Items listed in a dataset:
_ _ _ _

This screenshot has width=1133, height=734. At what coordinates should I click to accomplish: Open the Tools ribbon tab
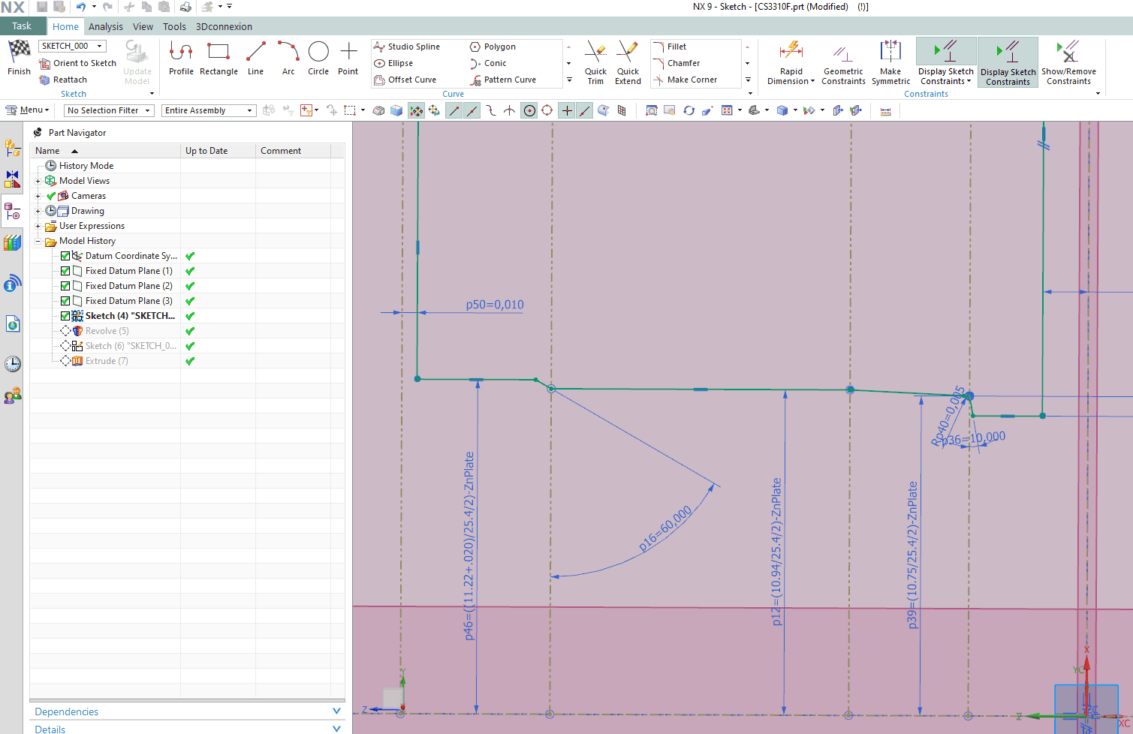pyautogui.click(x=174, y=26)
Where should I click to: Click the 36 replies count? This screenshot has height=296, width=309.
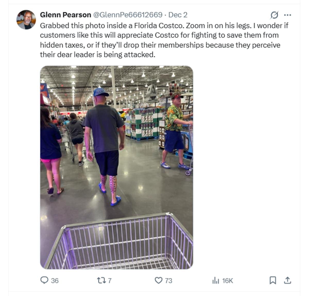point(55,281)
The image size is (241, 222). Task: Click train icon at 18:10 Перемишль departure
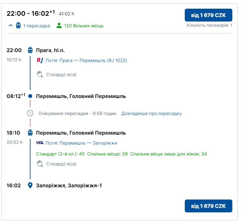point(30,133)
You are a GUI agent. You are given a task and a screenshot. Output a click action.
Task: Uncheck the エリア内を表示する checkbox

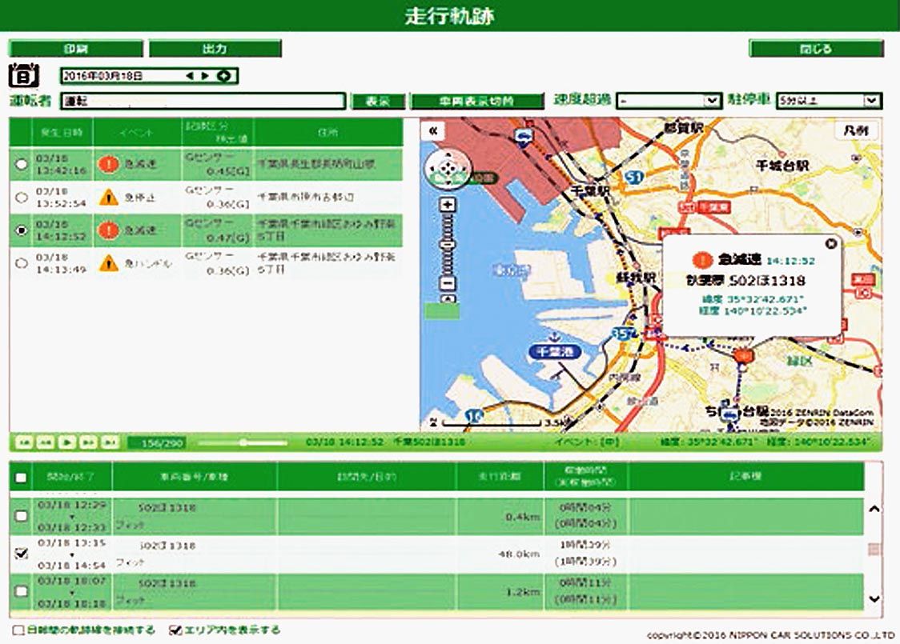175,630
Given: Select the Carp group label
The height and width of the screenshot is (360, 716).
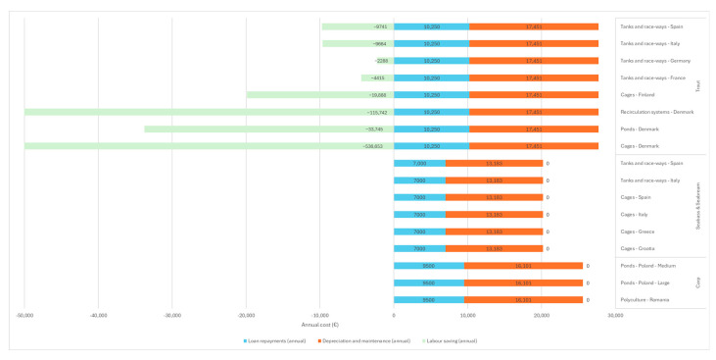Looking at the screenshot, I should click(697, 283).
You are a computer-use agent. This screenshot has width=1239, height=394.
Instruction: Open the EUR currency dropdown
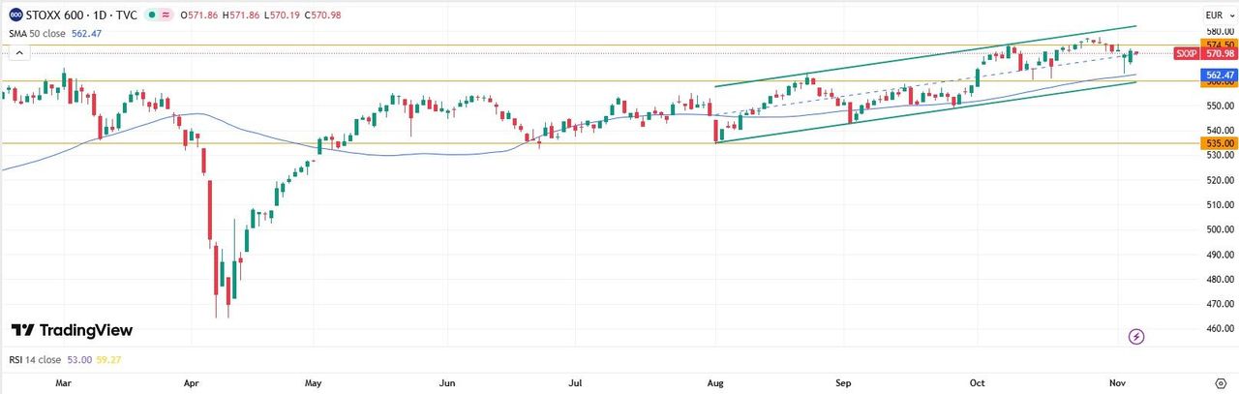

_ _ _ _

**REQUIRED WORK**.
Copy out, with no pictures, the lines from the one containing "Given: Select the Carp group label" through the last line of the data above, both ends included and each word unchanged.

**REPLY TO THE TASK**.
Given: Select the Carp group label
The height and width of the screenshot is (360, 716).
Looking at the screenshot, I should click(697, 283).
You are a computer-use agent. This screenshot has width=1239, height=394.
Instruction: Open the EUR currency dropdown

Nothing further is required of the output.